Community pharmacists are some of the most accessible health care providers. Patients encounter their community pharmacist almost 12 times more than their primary care provider, and 93% of individuals in the US live within 5 miles of a community pharmacy.24,25 Therefore, community pharmacists have the unique opportunity to discover and address asthma health disparities in their community. This may include connecting patients with local health departments, community health workers, and social workers to address socioeconomic barriers, such as assessing qualifications for patient assistance programs. In addition, pharmacists can enhance continuity of care by reviewing medication refill history and offering medication therapy management services to evaluate any exacerbation risk or negative outcomes of treatment. Subsequently, pharmacists have the responsibility to communicate their findings with providers to augment and improve patient care.

Communicate

Pharmacists can ensure effective communication and patient comprehension by providing thorough, culturally competent patient counseling. Cultural competency entails the “recognition of cultural influence and interactivity that creates a trusting and respectful exchange.”26 Culturally competent patient counseling may involve working with an interpreter and/or providing health literacy materials appropriate for the demographics of the local community. In addition, the GINA clinical practice guidelines offer strategies to improve education in patients with low health literacy, such as presenting information in order of priority level.11 In addition, it is encouraged to establish a psychologically safe environment so that patients feel comfortable asking questions.11

Educate

Asthma education is essential for patients and caregivers to improve overall quality of life and understand how to control the disease. Although there is controversial evidence regarding the efficacy of asthma action plans, it is well documented that proper and consistent asthma education is beneficial.27 For example, the CDC launched the Controlling Asthma in American Cities Project, an inner-city initiative that successfully educated parents of children with asthma. The program encouraged using a patient diary to track asthma symptoms and the correlation of rescue or controller medications, which was shown to decrease the dependence on rescue medications.12 Similarly, evidence has demonstrated the frequency of poor inhaler technique deteriorating over time due to lack of follow-up.28 With their accessibility to patients, community pharmacists can incorporate these simple strategies aimed to promote asthma education and ensure optimization and confidence in one’s asthma regimen.

About the Authors

Rachel Winters, PharmD, is a PGY-1 ambulatory care pharmacy resident at Prisma Health Richland in Columbia, South Carolina. At the time of writing, she was a final-year pharmacy student at Cedarville University School of Pharmacy in Cedarville, Ohio.

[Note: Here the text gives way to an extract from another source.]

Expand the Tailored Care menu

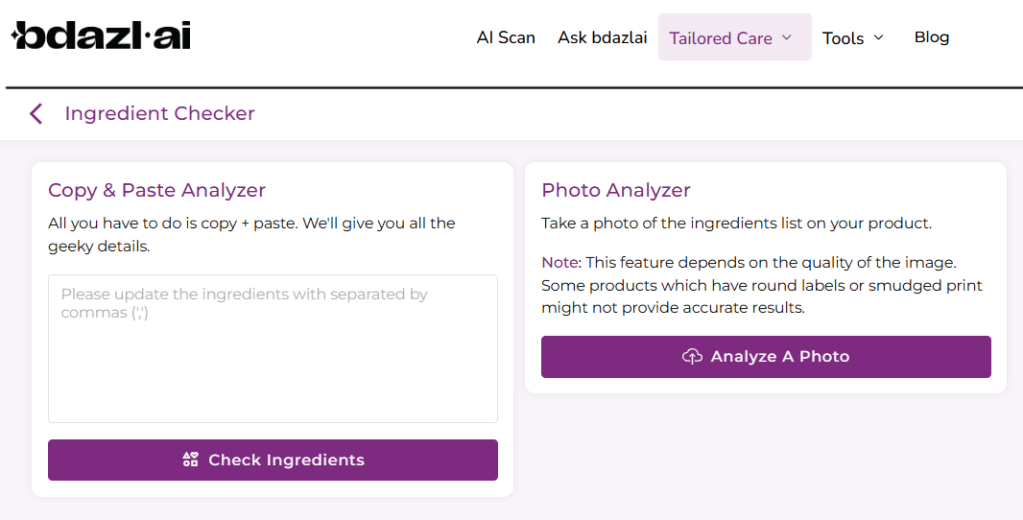[x=721, y=38]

Rachel Chandra, PharmD, MPH, FASHP, is a clinical pharmacist practitioner and PGY-1 residency program director at the Dayton Veterans Affairs Medical Center in Ohio; and pharmacoequity lead in the Office of Health Equity.

Conclusion

Asthma affects individuals across a wide array of ages, races, and socioeconomic statuses. Further, health disparities continue to be substantial barriers to optimal health outcomes among patients with asthma. For this reason, a progressive approach to asthma management may be necessary, which may include assessing slightly unconventional variables such as exposure to substandard housing, chronic stress, and racial inequities to minimize gaps in care.

Additionally, expanding awareness of health disparities is a great strategy to improve health outcomes among those with asthma. Therefore, prioritizing a holistic view of asthma management is a strategy pharmacists can use to mitigate health disparities for patients with this disease.